There are many accounts of Raoul rushing to assembly points for deportations and asking, ‘Who here has Swedish papers?’ Sometimes people without passes would hold
up driver’s licences, prescriptions, or other Hungarian documents the Germans couldn’t read. Wallenberg would issue
Schutzpässe
and then proclaim their rights before the
ink was dry.

In the summer of 1944, Dr Alice Breuer was in Kistarca, a collection camp for Jews ticketed for Auschwitz. ‘Suddenly,’ she recalls, ‘a guard came and ordered me to come along.
He said I was to be released. I didn’t believe him, but when I arrived at the camp exit, a car with Hungarian police was waiting. I was taken, together with three others, to the Swedish
Embassy in Budapest. There I met Raoul Wallenberg for the first time. He offered me chocolate, handed me a large document, and explained that I was now a Swedish
citizen with
nothing to fear from the Germans and the Hungarian Nazis. “Remember that your connection with Sweden is AB Kanthal Hallstahammar,” he said. “This is important. Don’t forget
it. Now hurry home to your husband and his parents. They are waiting for you.”’

Rarely was his intervention so indirect. More than once, he stood on the roof of an outbound freight train passing out
Schutzpässe
to all within reach while the engineer sounded
his whistle impatiently. At least once, German soldiers fired warning shots in the air. One jolt of the engine, one flinch by Raoul, one stray bullet, and he would have perished then and there.
Sometimes he stepped in front of German guns, placing his own body between Jews and deportation. More than once, he was manhandled by guards and threatened with worse, but he would not stop. Nobody
had ever seen such a man!

Hearing of Raoul’s efforts, Eichmann sped up deportations. When there weren’t enough trains, thousands were penned in makeshift camps near the railway yards. In the middle of the
night, a young man tiptoed into the shed where Agnes Adachi and a hundred others waited for the end and, lowering his voice, apologized for stepping over them, ‘but I am here to help you, so
don’t worry.’ While they wondered to each other who this angel was who still talked to them as though they were human, Wallenberg stepped outside and started screaming at an SS officer
in German: ‘What are you doing with our protected people? I am taking them all with me right now!’ And he did.

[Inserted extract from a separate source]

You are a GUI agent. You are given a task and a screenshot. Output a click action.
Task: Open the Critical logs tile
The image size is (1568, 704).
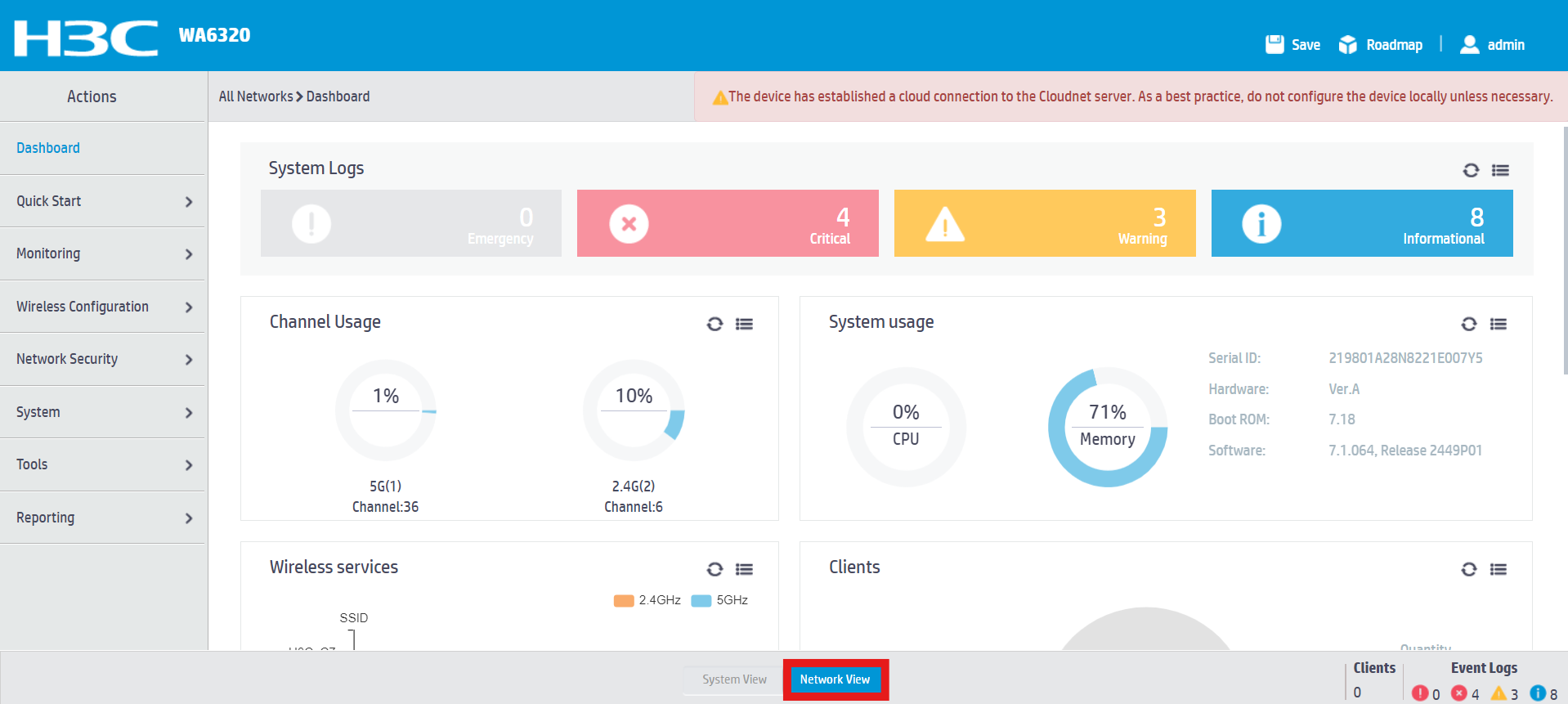[x=728, y=223]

When Wallenberg paid his first visit to the Jewish Council of Budapest, these beleaguered bargainers mistook him for a senior Gestapo officer because he strode in and spoke German so
aggressively, so intimidatingly, that any bureaucrat – Aryan or not – would quake in his boots. When he talked to their oppressors – German or Hungarian – he threatened
trials and hinted that he had the power to grant immunity. ‘He acted,’ says one observer, ‘as if the war was over and he was the victors’ first emissary to
Hungary.’

As soon as he’d organized a new Section C for humanitarian affairs at the Swedish Embassy on the Buda side of the Danube, he moved its operations across the river to Pest, where most of
Budapest’s Jews lived; he was anticipating that the Red Army, already advancing upon the capital, would enter from the Pest side sometime
that autumn. Though his
largely unpaid Section C staff grew to 400 Jews – for all of whom he won an exemption from wearing yellow stars and the freedom to move around the city – the first two he hired were
Forgacs and Wohl, the two businessmen who had fought to win the protection of their Swedish provisional passports before he’d invented the
Schutzpass
. They had the kind of initiative
Wallenberg wanted.

Edith Wohl, who went to work in Section C with the rest of her family, has recalled Raoul’s impact upon his staff:

‘He gave us courage. He was so courageous that he made the rest of us ashamed to be afraid. Because of him we all became more optimistic.

‘He also shocked us by his behaviour. Here he was, an Aryan who didn’t believe that Jews were something vile and despicable. He even socialized with us as if we were normal people.
This was amazing.

‘After a while, it became impossible for us to consider him a normal human being. We didn’t ask ourselves the normal objective questions about his background. In fact, we
didn’t even know that he was a member of the Wallenberg family. Instead we came to see him as superhuman; someone who had come to Budapest to save us, a Messiah.’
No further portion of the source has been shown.